Rhee: Sodium Intake Reduction in Real World
Among the risk factors of hypertension, excessive sodium intake is an important lifestyle factor. Intervention studies conducted with dietary education have shown that lowering sodium intake reduces blood pressure and cardiovascular events. The Trials of Hypertension Prevention (TOHP), the representative study evaluated the effect of dietary education on blood pressure, have shown the lowering of blood pressure by sodium intake reduction. After termination of trial, long-term follow-up assessment more than 20 years revealed the benefits of sodium intake reduction by education on lowering blood pressure, cardiovascular event and mortality.1) The Trial of Nonpharmacologic Intervention in the Elderly (TONE) showed the effectiveness of education on sodium intake reduction and lowering blood pressure and the need for antihypertensive drug therapy.2) However, the results of trials were obtained from the controlled condition, not from the real world.
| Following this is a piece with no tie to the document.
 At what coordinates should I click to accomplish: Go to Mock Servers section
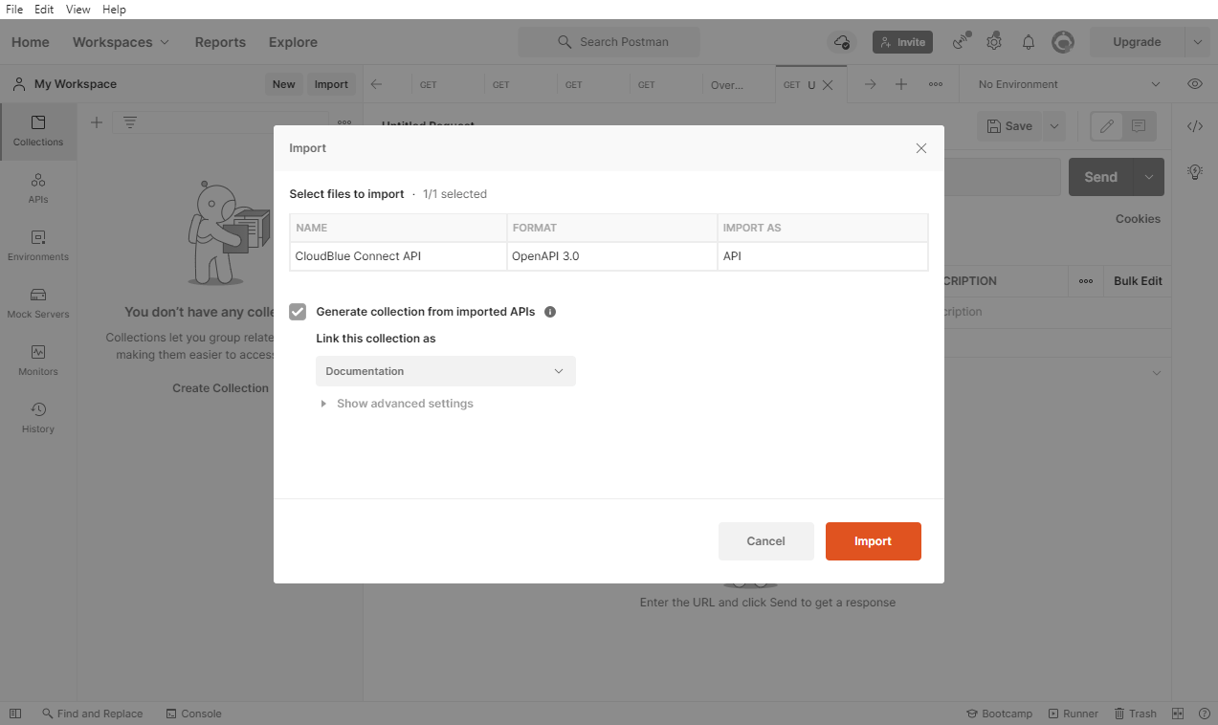[x=38, y=303]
The status of real-world dietary management may be different from the controlled condition. Clinical trials educated participants intensively, but intensive education may not be popular in the general population of the real-world. Therefore, knowledge of whether the results of controlled trials are being applied effectively in the real world is necessary.
Shim et al.3) investigated the status of dietary management in Korean adults with hypertension from cross-sectional data of the real-world (Korea National Health and Nutrition Examination Survey). They found that below one-third of the study population conducted diet control in their management of hypertension. Moreover, sodium intake was still higher than those recommended. Although there may be a debate for the sodium intake measurement method (measured by dietary survey method, not by a gold standard method, 24-hour urine collection), this does not affect the study results and is not the scope of editorial. Adherence to dietary and drug treatment in the management of hypertension is the most important component to prevent cardiovascular events. Poor adherence to drug treatment has been reported to increase cardiovascular events.4) Besides, excessive sodium intake seems to attenuate the blood pressure-lowering efficacy of antihypertensive drugs.5)
Most guidelines recommend sodium intake reduction to treat hypertension but do not give specific instructions on how to reduce sodium intake. And while there are many educational materials on reducing sodium intake provided by academic societies, healthcare facilities, and government agencies, there is no research on how peoples are using them, how effectively they are being used in healthcare systems, or whether improvements are needed for their use. To effectively reduce sodium intake in the real-world, providing effective and continuous education on how to reduce intake more effectively beyond simple recommendations is necessary. Besides, efforts to lower sodium content in processed foods and participation of the food service are required because peoples are commonly impossible to prepare all the food himself and processed food and food from the catering industry are other sources of high sodium intake.
Some studies have argued that excessively lowering sodium intake leads to increased mortality, and they suggested level of sodium intake above the recommended levels.6)7)8) However, recent studies have shown that this argument is the result of an inappropriate research method and sodium intake reduction is still valid.9)10) Blood pressure lowering by sodium intake reduction is most effective in people with hypertension and/or metabolic syndrome, older people, and women. However, a recommendation of sodium intake to the general population not to a specific population with sodium sensitivity is appropriate because the diagnosis of sodium sensitivity is difficult and expensive, and sodium sensitivity is not a fixed response but also appears with the development of hypertension and aging. Therefore, the development of effective methods that can be applied easily to the general population, and application of those developed methods and monitoring of effectiveness are needed with continuous improvement.

Notes

Conflict of Interest: The author has no financial conflicts of interest.

The contents of the report are the author's own views and do not necessarily reflect the views of the Korean Circulation Journal.